[Input records]

◇ ◇ ◇ ◇ ◇

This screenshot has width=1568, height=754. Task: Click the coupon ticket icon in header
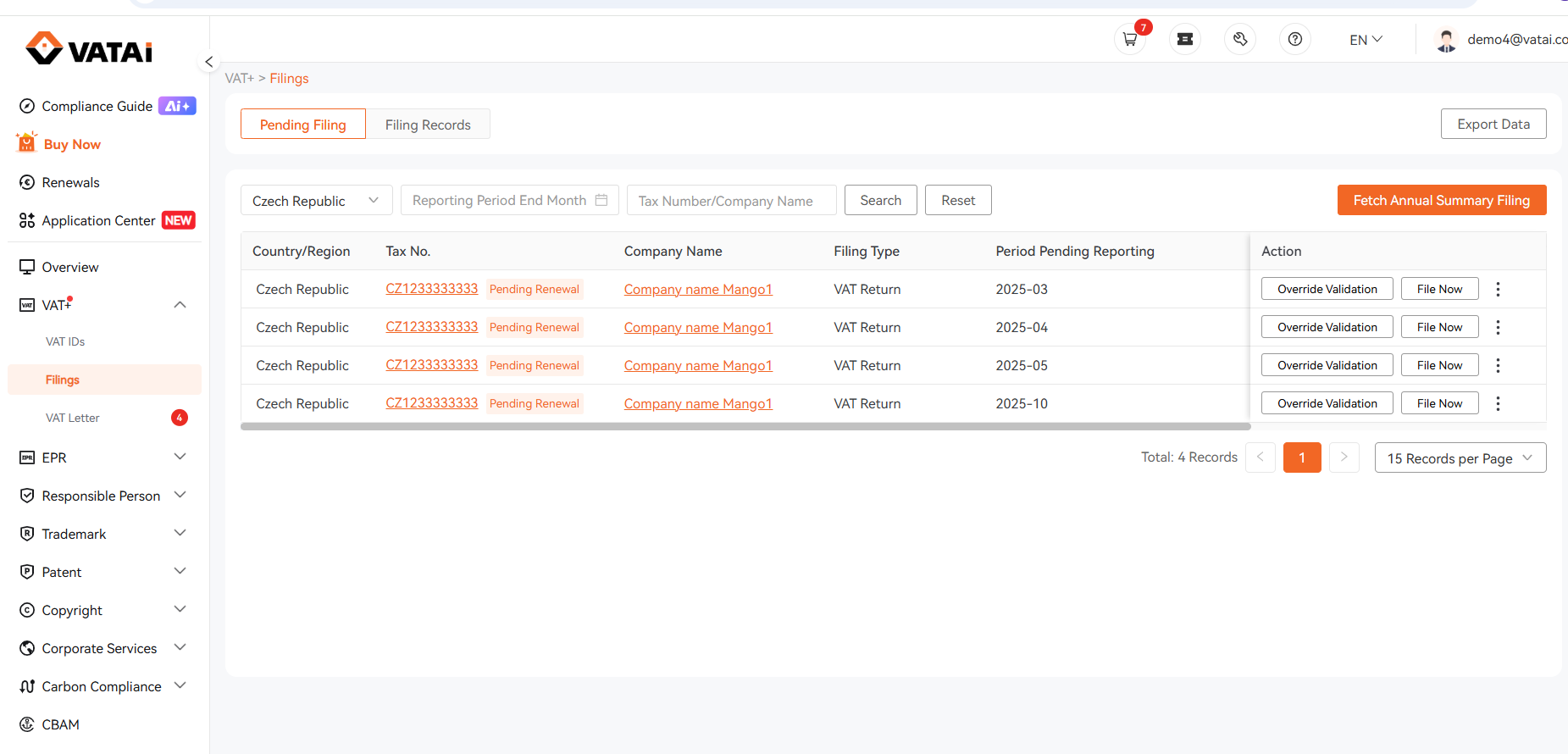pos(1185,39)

◇ ◇ ◇ ◇ ◇

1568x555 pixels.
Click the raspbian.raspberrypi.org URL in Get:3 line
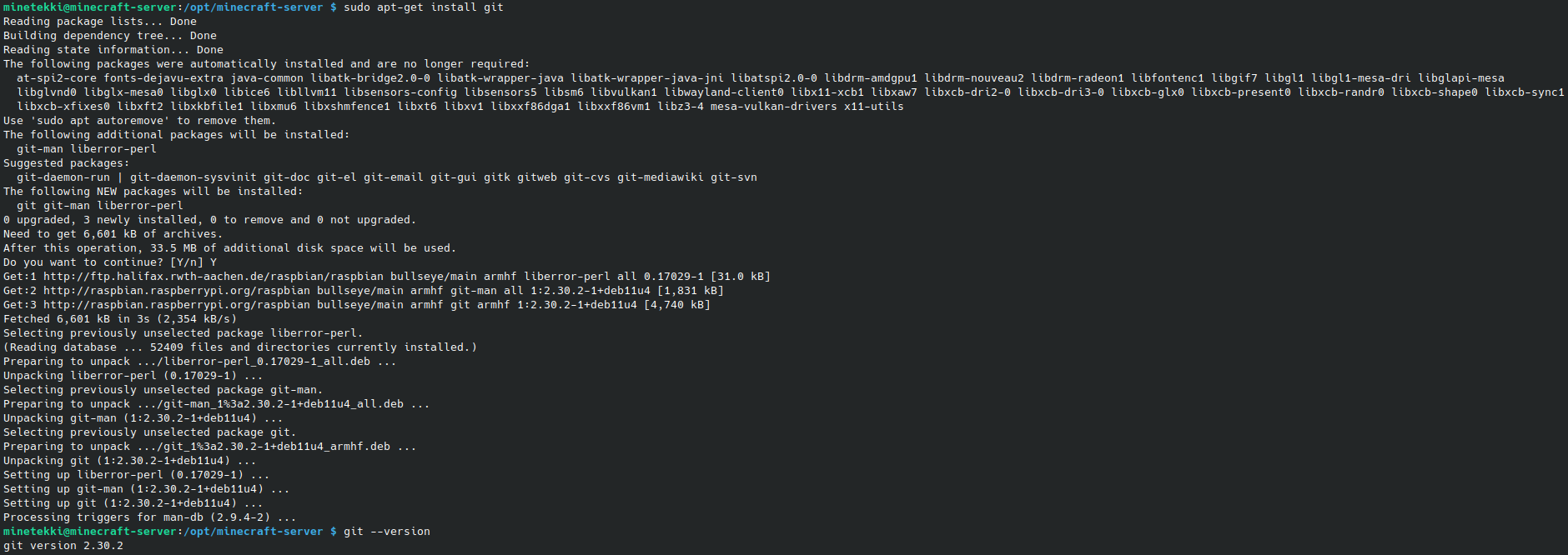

◇ ◇ ◇ ◇ ◇

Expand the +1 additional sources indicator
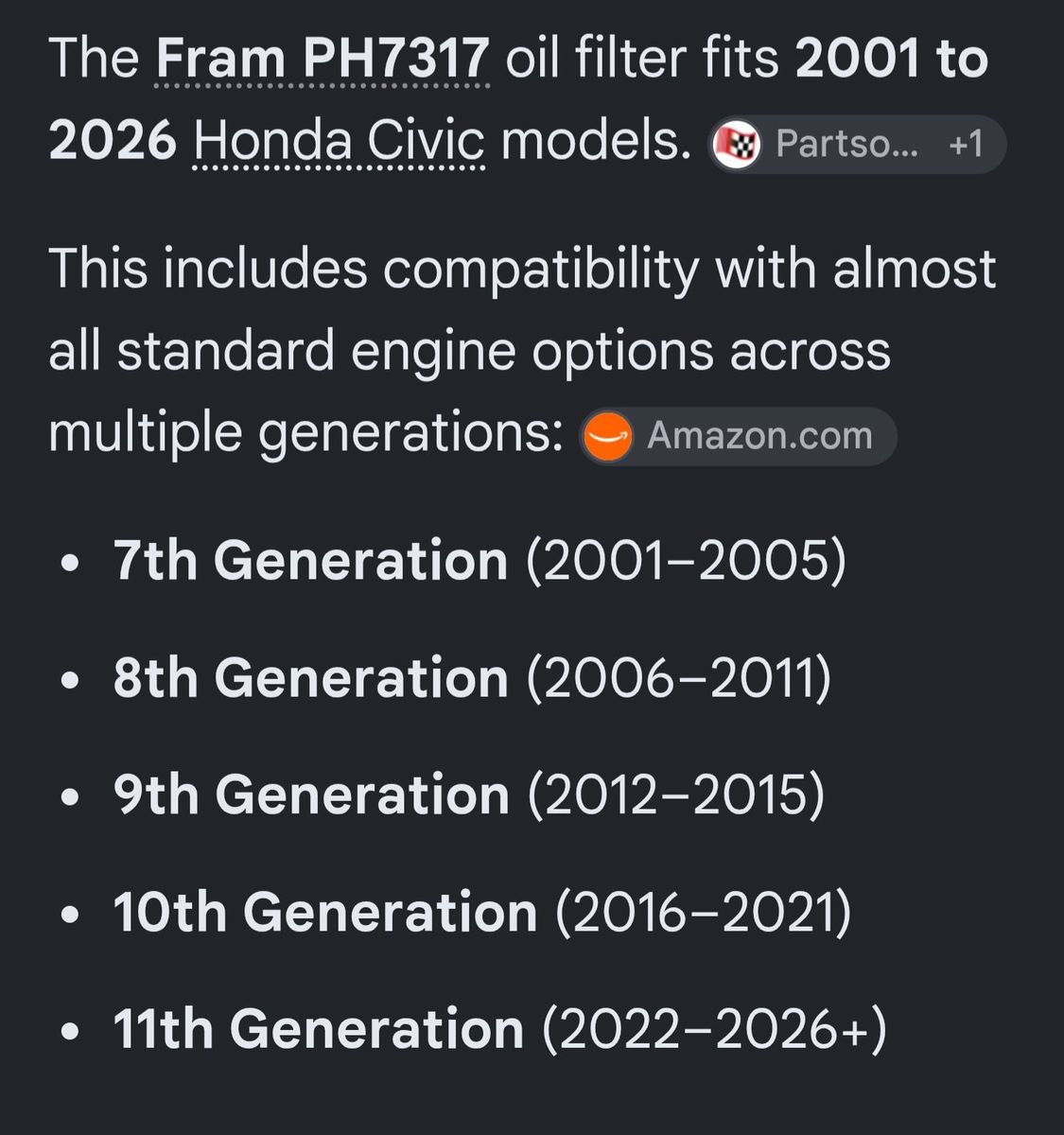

◇ ◇ ◇ ◇ ◇

[Work to be completed] Using the entries above, repeat only the lines from the one containing "1568x555 pixels." through the one containing "Click the raspbian.raspberrypi.org", end lines included.

[Written answer]
1568x555 pixels.
Click the raspbian.raspberrypi.org URL in Get:3 line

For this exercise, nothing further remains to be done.